→ **Instructions to follow**: Below is a listing from which only part is wanted; return exactly the lines from the one with "Click the red asterisk next to First Name" up to and including the one with "Where should I".

→ **Listed records**:
------

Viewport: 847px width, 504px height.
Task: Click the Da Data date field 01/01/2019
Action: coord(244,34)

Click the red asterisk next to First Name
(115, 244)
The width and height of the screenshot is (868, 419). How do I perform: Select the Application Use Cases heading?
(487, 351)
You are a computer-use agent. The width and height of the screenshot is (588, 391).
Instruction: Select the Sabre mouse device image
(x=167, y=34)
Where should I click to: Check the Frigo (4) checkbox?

------

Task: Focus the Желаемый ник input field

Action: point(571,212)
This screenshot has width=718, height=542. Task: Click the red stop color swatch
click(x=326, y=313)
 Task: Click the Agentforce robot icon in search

------

→ **Exercise output**:
Click the red asterisk next to First Name
(115, 244)
The width and height of the screenshot is (868, 419). How do I perform: Select the Application Use Cases heading?
(487, 351)
You are a computer-use agent. The width and height of the screenshot is (588, 391).
Instruction: Select the Sabre mouse device image
(x=167, y=34)
Where should I click to: Check the Frigo (4) checkbox?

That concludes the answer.